The majority of employees don't feel safe returning to work
Women feel more anxious and stressed than men about the prospect of offices reopening.Miguel Pereira/Getty Images
  • While there's a big push to reopen the economy from lawmakers, workers themselves don't feel safe returning to business as usual.
  • The majority of workers don't want to return to their workplaces, citing safety concerns over the coronavirus as their top reason, a recent LinkedIn survey of 1,000 US adults shows.
  • About 57% of professionals don't feel safe returning to work yet, LinkedIn found, and 63% of professionals would choose to continue working from home if given the choice to return.
  • Parents are more worried about their offices reopening before the end of the year than adults without kids, per the survey.
  • This is likely due to concerns about finding adequate childcare, previous research shows.
  • A LinkedIn survey shows 30% of working professionals with school-aged children at home right now feel they do not have the necessary childcare available to return to work.
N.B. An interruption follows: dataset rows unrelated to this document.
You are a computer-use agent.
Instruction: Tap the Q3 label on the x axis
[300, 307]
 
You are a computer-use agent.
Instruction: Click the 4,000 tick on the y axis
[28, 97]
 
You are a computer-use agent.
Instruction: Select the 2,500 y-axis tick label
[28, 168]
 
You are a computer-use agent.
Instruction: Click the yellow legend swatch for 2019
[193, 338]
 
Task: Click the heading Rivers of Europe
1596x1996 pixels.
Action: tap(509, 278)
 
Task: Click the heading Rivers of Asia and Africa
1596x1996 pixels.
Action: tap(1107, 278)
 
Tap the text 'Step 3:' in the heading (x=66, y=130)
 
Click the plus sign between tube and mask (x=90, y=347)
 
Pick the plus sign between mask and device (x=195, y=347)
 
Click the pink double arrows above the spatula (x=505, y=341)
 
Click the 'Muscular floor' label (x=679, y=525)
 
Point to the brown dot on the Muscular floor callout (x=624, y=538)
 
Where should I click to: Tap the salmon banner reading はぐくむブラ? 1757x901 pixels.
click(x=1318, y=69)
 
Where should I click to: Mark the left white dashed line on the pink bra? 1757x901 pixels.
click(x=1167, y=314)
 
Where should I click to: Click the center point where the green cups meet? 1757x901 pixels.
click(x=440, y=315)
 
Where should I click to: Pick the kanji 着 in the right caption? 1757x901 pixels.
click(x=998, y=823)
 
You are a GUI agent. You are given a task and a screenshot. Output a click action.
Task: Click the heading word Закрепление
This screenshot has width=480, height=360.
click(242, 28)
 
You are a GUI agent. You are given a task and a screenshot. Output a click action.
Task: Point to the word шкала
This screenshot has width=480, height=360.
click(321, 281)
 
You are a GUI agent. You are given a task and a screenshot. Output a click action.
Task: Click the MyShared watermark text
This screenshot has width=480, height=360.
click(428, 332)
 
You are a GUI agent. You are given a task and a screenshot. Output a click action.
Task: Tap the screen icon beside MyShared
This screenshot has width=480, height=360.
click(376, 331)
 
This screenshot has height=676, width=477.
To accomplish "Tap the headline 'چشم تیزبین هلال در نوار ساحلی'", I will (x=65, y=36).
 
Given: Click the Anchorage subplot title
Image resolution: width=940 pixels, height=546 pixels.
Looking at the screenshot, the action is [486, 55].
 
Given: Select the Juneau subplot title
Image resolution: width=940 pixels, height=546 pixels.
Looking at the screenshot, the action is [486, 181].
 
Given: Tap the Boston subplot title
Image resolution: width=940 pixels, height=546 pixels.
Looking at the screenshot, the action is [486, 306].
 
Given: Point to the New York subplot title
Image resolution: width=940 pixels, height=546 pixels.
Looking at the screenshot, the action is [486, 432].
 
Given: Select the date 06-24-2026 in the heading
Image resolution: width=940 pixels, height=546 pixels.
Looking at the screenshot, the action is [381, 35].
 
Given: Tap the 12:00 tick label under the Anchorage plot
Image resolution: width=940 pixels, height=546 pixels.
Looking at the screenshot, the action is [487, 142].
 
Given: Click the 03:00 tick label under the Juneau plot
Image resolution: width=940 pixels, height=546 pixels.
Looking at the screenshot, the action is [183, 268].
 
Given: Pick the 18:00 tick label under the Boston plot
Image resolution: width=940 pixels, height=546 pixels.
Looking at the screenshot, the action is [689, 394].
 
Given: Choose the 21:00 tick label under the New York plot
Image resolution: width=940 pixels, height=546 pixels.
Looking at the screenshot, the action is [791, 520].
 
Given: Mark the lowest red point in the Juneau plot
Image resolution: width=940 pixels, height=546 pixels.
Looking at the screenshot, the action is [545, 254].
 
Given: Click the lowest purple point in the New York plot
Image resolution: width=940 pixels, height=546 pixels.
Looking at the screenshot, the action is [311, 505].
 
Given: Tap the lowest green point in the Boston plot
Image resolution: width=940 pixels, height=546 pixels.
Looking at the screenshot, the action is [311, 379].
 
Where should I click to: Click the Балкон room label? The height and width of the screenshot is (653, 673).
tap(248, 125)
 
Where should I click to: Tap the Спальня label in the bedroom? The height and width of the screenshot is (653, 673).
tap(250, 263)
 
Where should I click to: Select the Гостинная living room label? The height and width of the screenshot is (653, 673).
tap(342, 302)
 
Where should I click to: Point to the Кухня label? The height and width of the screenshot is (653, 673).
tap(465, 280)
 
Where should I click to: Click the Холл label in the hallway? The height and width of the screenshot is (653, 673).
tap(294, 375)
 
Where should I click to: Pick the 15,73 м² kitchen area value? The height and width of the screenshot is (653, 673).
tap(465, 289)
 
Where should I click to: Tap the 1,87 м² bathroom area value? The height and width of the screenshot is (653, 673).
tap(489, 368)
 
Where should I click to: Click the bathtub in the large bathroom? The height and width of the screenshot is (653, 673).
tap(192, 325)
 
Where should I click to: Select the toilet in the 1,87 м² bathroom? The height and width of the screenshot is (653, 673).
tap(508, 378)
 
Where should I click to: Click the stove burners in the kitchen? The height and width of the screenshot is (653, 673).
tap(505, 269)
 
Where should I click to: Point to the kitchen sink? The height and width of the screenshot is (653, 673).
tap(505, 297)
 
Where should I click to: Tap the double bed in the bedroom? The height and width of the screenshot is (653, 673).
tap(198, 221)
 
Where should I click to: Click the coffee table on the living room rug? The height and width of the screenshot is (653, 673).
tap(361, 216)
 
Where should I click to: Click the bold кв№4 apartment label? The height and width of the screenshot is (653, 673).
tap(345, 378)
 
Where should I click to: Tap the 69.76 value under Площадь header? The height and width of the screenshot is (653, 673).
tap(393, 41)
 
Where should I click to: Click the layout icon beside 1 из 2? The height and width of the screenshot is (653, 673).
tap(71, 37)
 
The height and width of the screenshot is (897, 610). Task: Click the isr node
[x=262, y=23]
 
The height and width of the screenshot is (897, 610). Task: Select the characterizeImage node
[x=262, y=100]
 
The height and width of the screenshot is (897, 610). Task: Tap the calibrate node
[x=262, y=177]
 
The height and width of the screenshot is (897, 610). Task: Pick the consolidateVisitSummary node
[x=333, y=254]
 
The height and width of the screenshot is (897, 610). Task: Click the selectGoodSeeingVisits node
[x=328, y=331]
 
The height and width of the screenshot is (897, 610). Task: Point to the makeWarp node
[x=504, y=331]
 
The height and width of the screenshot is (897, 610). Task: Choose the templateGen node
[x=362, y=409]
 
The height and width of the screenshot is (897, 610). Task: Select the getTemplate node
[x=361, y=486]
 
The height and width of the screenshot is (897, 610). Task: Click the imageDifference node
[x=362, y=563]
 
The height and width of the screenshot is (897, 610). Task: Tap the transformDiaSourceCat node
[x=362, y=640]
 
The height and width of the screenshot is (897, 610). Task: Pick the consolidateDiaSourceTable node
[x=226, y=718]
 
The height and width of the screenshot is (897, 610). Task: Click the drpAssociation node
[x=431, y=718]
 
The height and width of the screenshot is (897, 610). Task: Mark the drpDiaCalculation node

And 60% of workers say their employers have not made accommodations to their work schedules to help with parenting duties.
  • Parents are also much more worried about work efficiency compared with those without kids, the survey found.
  • The struggle to find adequate childcare could have long-term impacts on women's careers.
  • Millions of women are likely to take up more unpaid labor in parenting or may even drop out of the labor force to raise their children.